- _Your goal_
Select and copy each line below that contains the string "Task". Case must match.

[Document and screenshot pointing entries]
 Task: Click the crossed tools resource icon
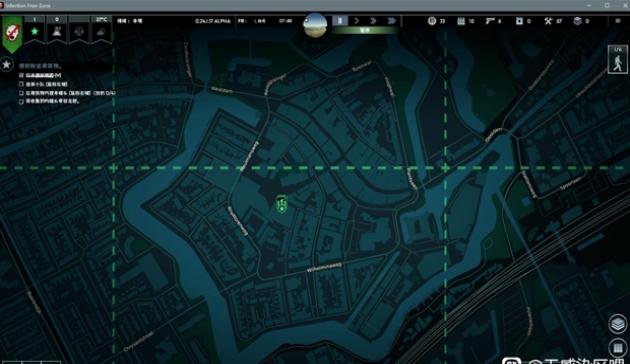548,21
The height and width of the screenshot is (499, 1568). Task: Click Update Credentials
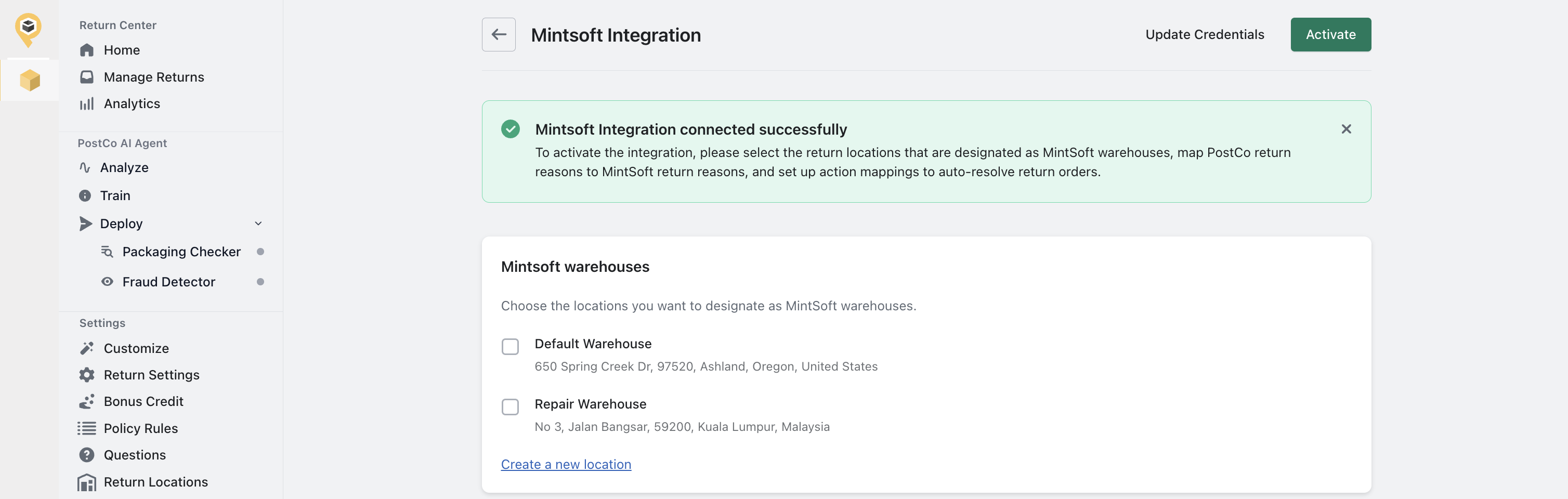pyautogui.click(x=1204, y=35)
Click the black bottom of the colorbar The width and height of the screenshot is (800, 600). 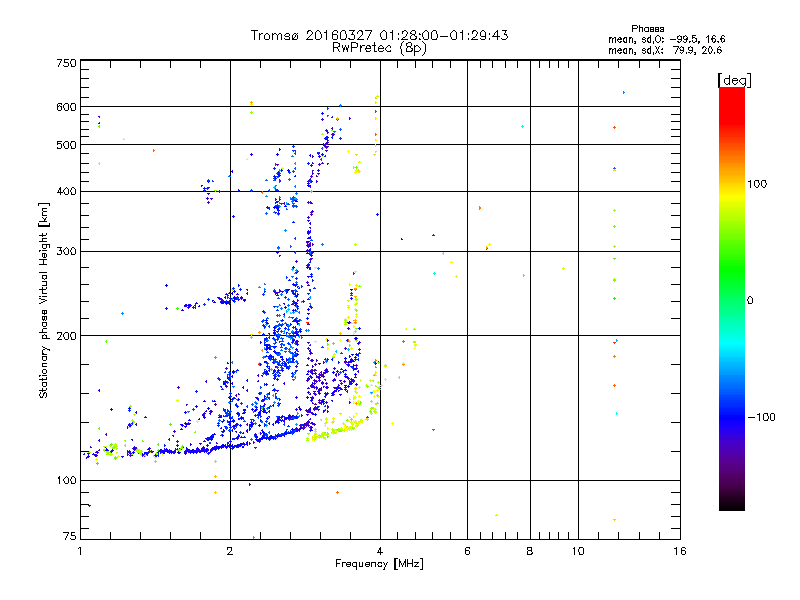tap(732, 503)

- _Written reply_
 Task: Click the crossed tools resource icon
The height and width of the screenshot is (499, 1568). Task: Click Update Credentials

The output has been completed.